We were very impressed with the Jake L4A we covered recently, but this bass is quite different in terms of design, pickups and general layout. Singlecut body shapes are always divisive, we find, and as the bass is a five-string there is some extra timber to consider when sizing up its weight and balance. So what exactly do we get for £2499? 


There’s no denying that the Sputnik looks very impressive. Its warm-coloured imbuia timber top and ash core work very well, and the matching headstock rounds off the visuals nicely. The choice of timbers also helps to make the singlecut design look far more effective, to this reviewer at least. The timber figuring, along with the gold hardware and matching pickup covers, really catches the eye. 

Both the body and neck have had a matte finish applied, which gives the bass a nicely organic feel. The rounded curves of the body add comfort, while the rear contouring allows the bass to sit against the player’s body. The heel joint where the neck meets the body is very well sculpted, improving the level of playability. 

The sizeable headstock is embellished with an inlaid abalone logo and gold Schaller machine heads fitted with cocobolo tuning pegs. The pau ferro fingerboard has no position markers, but there are white side dots along the side of the five-piece laminate maple neck. The neck profile fits the player’s hand very well, and with 18mm string spacing at the bridge, the neck is easily navigated without any feeling of the strings being cramped together. ‘Elegant’ is the word that springs to mind. 

All of the hardware feels sturdy and solid; the machine heads turn smoothly, as do the five controls, which are volume, pickup pan and three-band EQ. Each pickup has its own series/single-coil/ parallel switch, while the volume control offers push/pull operation for active and passive modes. The treble control acts as a passive tone control in passive mode. 


Initial impressions are good, although the instrument is noticeably headstock heavy; this is rectified to some degree once it is placed on a strap. Acoustically the tone is woody, as one would expect, and as the bass is of through-neck construction its sustain is clearly apparent from the start. You can easily detect the resonance by simply holding the instrument against your body and plucking the strings. 

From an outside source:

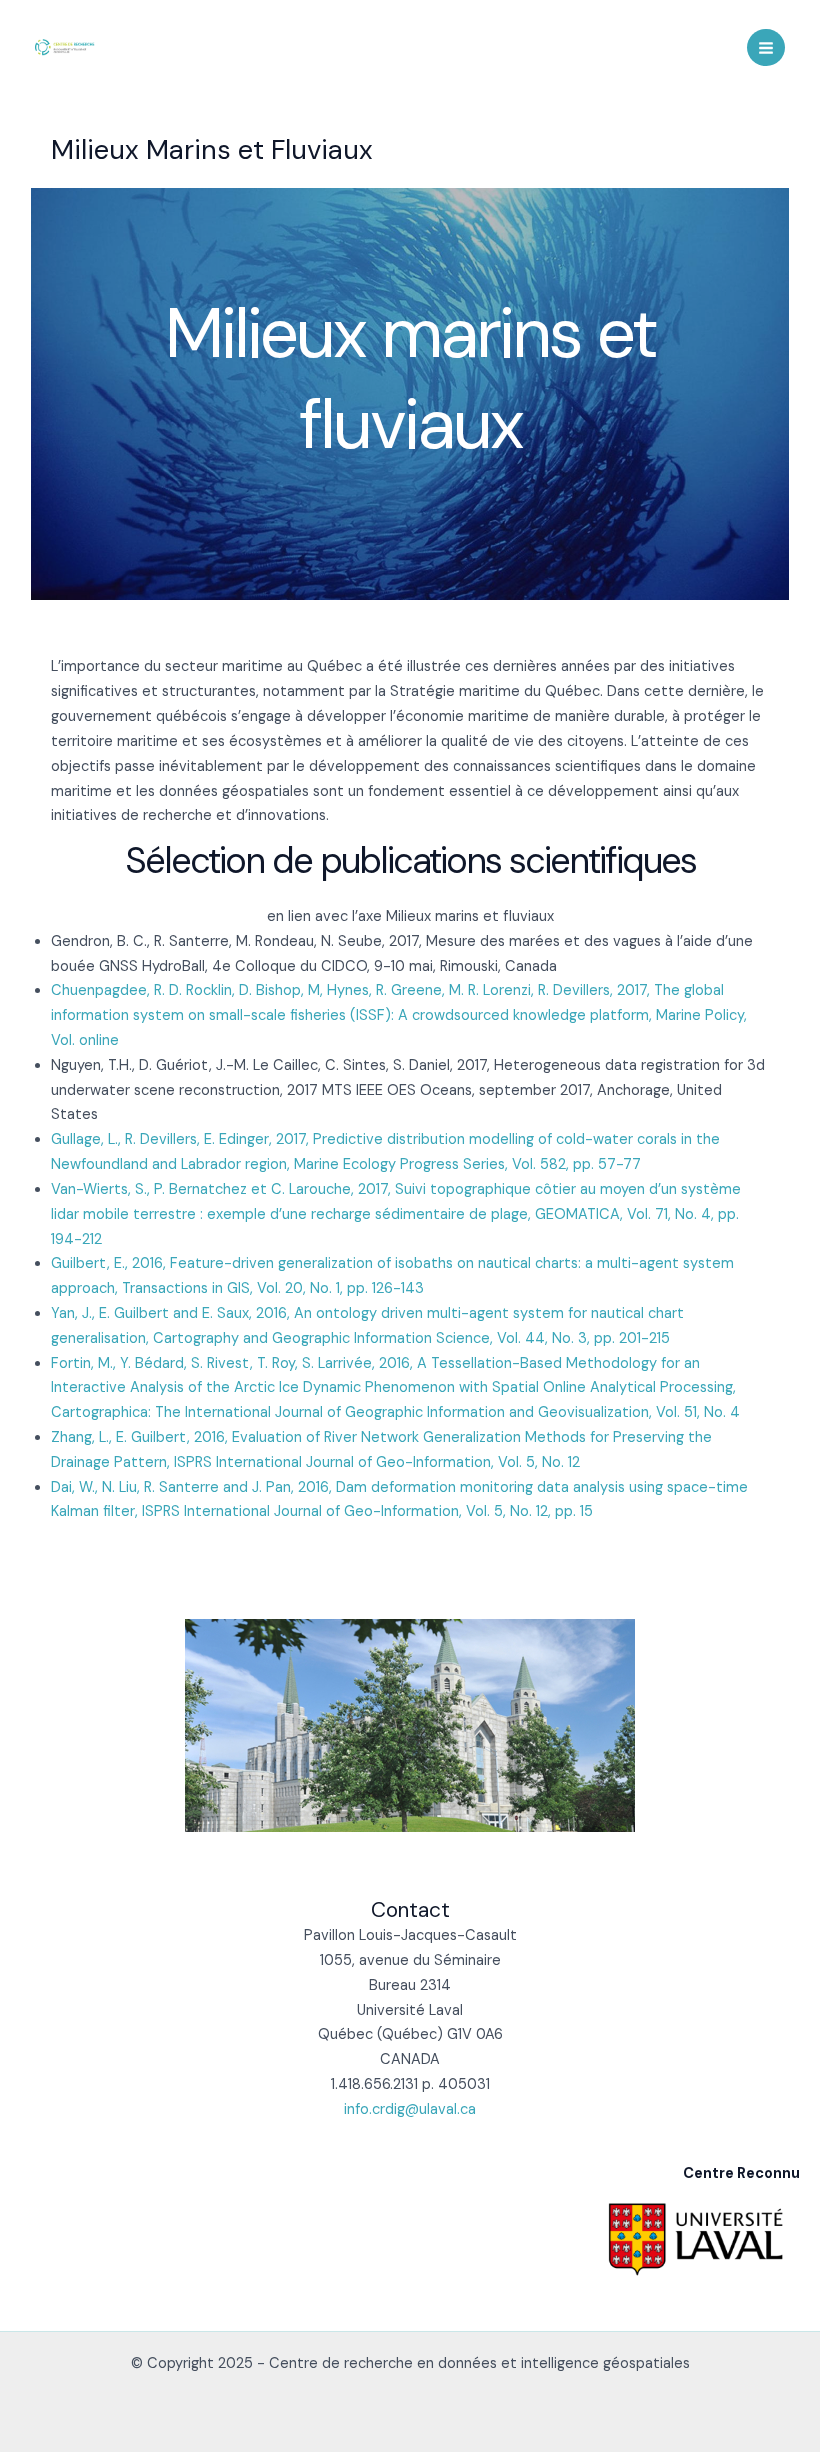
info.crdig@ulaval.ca (410, 2109)
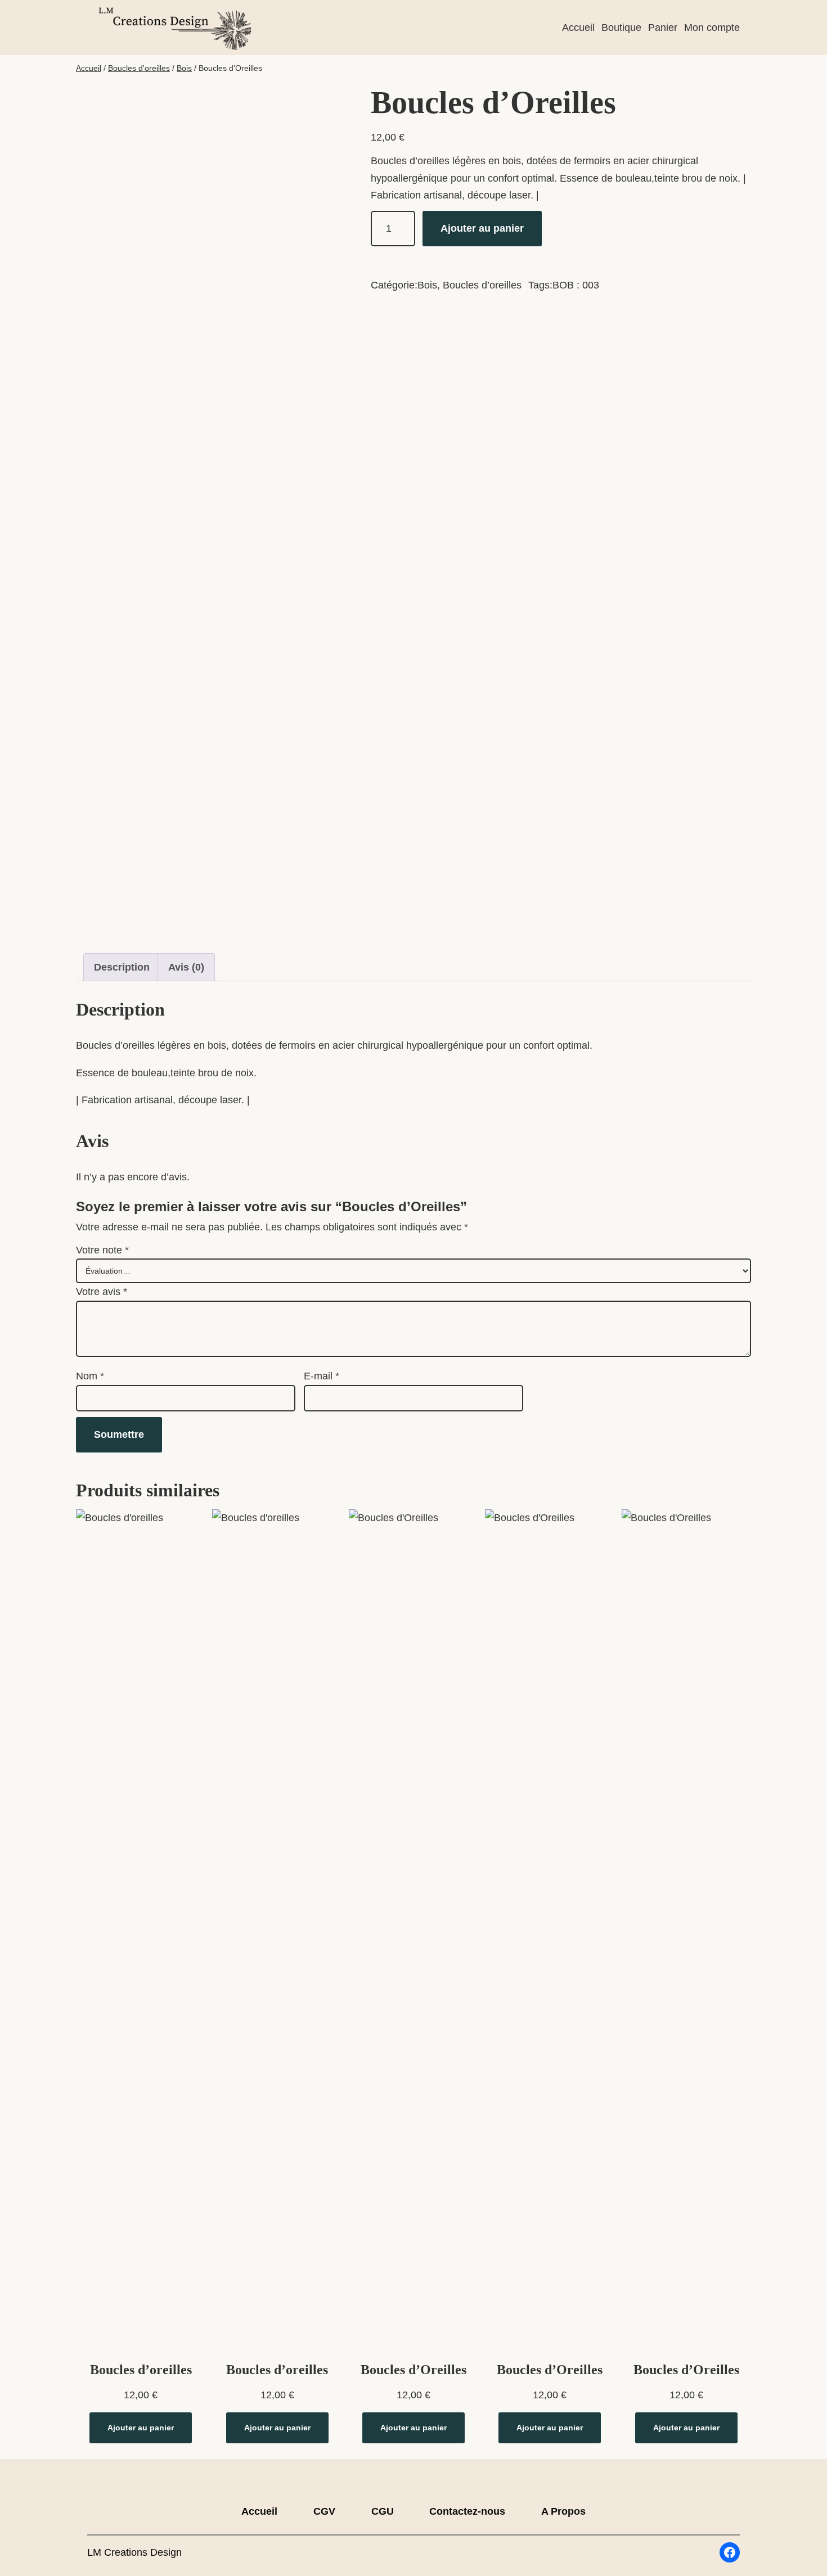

Plugging in highlights a pronounced midrange, even with the EQ set flat, so some effort will be required to dampen that characteristic unless you want it to shine through. Panning across the Bass Culture soapbar pickups, there is an impressive array of tones on offer - but we wonder if the soapbars convey too much midrange bark, meaning that some tonal settings have limited use. The EQ offers a helping hand, of course, and we found the passive mode particularly pleasing, the woody nature of the core sound suiting the less colourful passive tones. 

Switching back to active mode, the hard, woody tone that seems to be this instrument’s fundamental characteristic is difficult to move away from; this is made more pronounced by the low, buzzy action. It’s not that the bass is badly set up, it’s just that it’s not set up to our taste. However, that is easily rectified. String to string volume is particularly pleasing, with tones across all registers standing out. A light touch opens up different tones and colours compared to a heavier ‘dug-in’ approach, so bear that in mind before you start adding large amounts of boosted EQ. Calling the pickup switching into play also opens the palette further. 

What’s immediately obvious is that this isn’t a simple bass, and that some experimentation is required to address the question of what the instrument is capable of. It has hidden depths, that’s for certain, so the question is - are you willing to put the time in to coax the full gamut of tones from it? 

Visually impressive, the Sputnik is a very different proposition from the Jake L4A and is aimed at a different bass player. It’s fully featured, and for players who like options, there is much to admire, but at £2500, it faces severe competition. Nevertheless, this is a very impressive instrument.